▶ **Exercise prompt**: Read the piece on MPs and gender issues below and decide whether each statement agrees with it. For each, answer yes or no and quote the deciding words. 1. Most MPs tweet about the laws and rules around gender. 2. Janice Turner writes for the Times. 3. The piece calls the accusation against Janice Turner well founded.

▶ **Excerpt provided**:
---
What are MPs thinking? It’s easy to assume, in the age of Twitter, that we know more about the positions our politicians take than ever before: quite a few of them, after all, spend rather too much time online telling us what they think about stuff. That has changed political journalism, but not always to the improvement of public understanding of politics. Journalism-by-Twitter, after all, runs the risk of missing the thoughts and opinions that MPs don’t put online.
One of the issues that most MPs don’t tweet about is trangenderism and the laws and rules around gender. Indeed, that’s one of the reasons I write so much about those things here. The failure of MPs to do their job and discuss gender issues properly has left a vacuum that leaves a lot of people (on all sides) feeling a bit lost and prone to stridency, fear and anger.
If you want evidence of how dangerous this vacuum of leadership, this absence of grown-up evidence-based discussion can be, consider how successfully some (note: some) trans-rights campaigners have weaponised suicide and self-harm, based on some very bad statistics.
In a proper conversation about this policy area, the reasoned analysis of experts like Oxford’s Michael Biggs or the clinicians at the NHS’s Tavistock clinic would be properly read, and policymakers would debate and investigate transgender suicide rates on the basis of facts.
Instead, lobbyists get to frame the debate with irresponsible and statistically dubious claims. Those claims are currently being used as a stick to beat journalists who try to shed light on the issue, especially Janice Turner of the Times. Having endured threats and abuse for asking for evidence-based public policy around safeguarding and children’s health, she is now being accused of causing children to kill themselves. That accusation is, of course, groundless. It’s also rather revealing: for some people in this debate, nothing is off limits when it comes to trying to silence women who say things they don’t like.
---
▶ **Material provided**:

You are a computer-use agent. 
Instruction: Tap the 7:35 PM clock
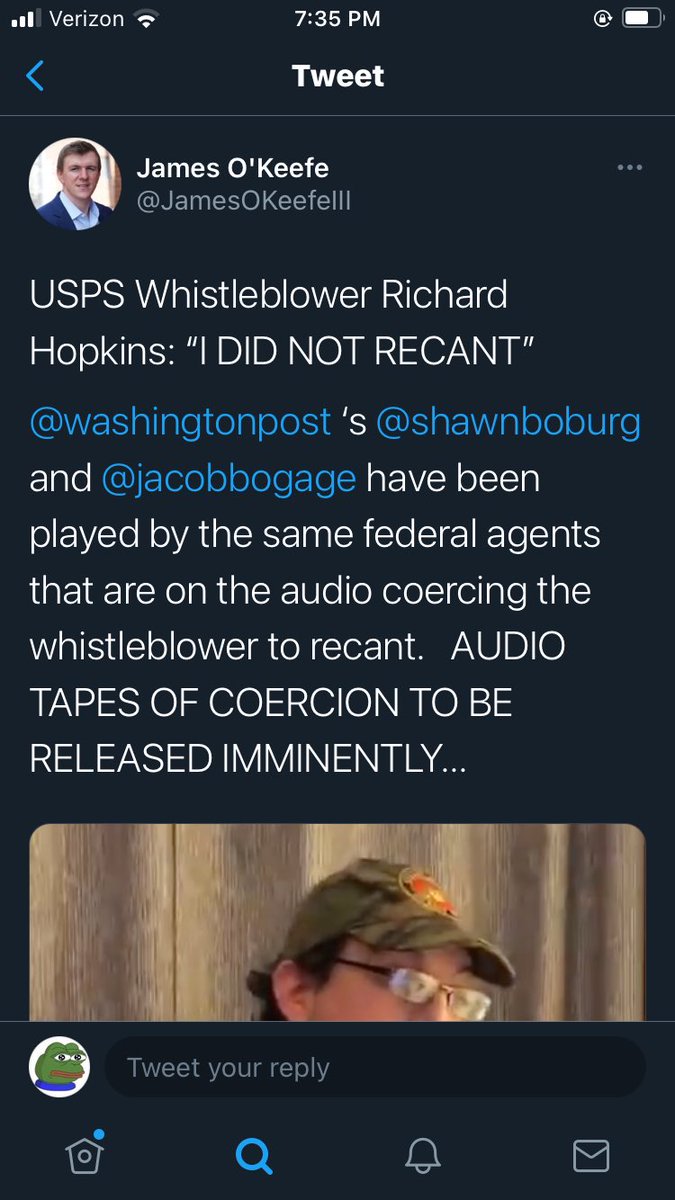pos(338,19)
---
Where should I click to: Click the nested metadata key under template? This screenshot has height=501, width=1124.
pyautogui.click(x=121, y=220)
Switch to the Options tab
---
▶ **Exercise solution**:
1. No: "One of the issues that most MPs don’t tweet about"
2. Yes: "especially Janice Turner of the Times"
3. No: "That accusation is, of course, groundless."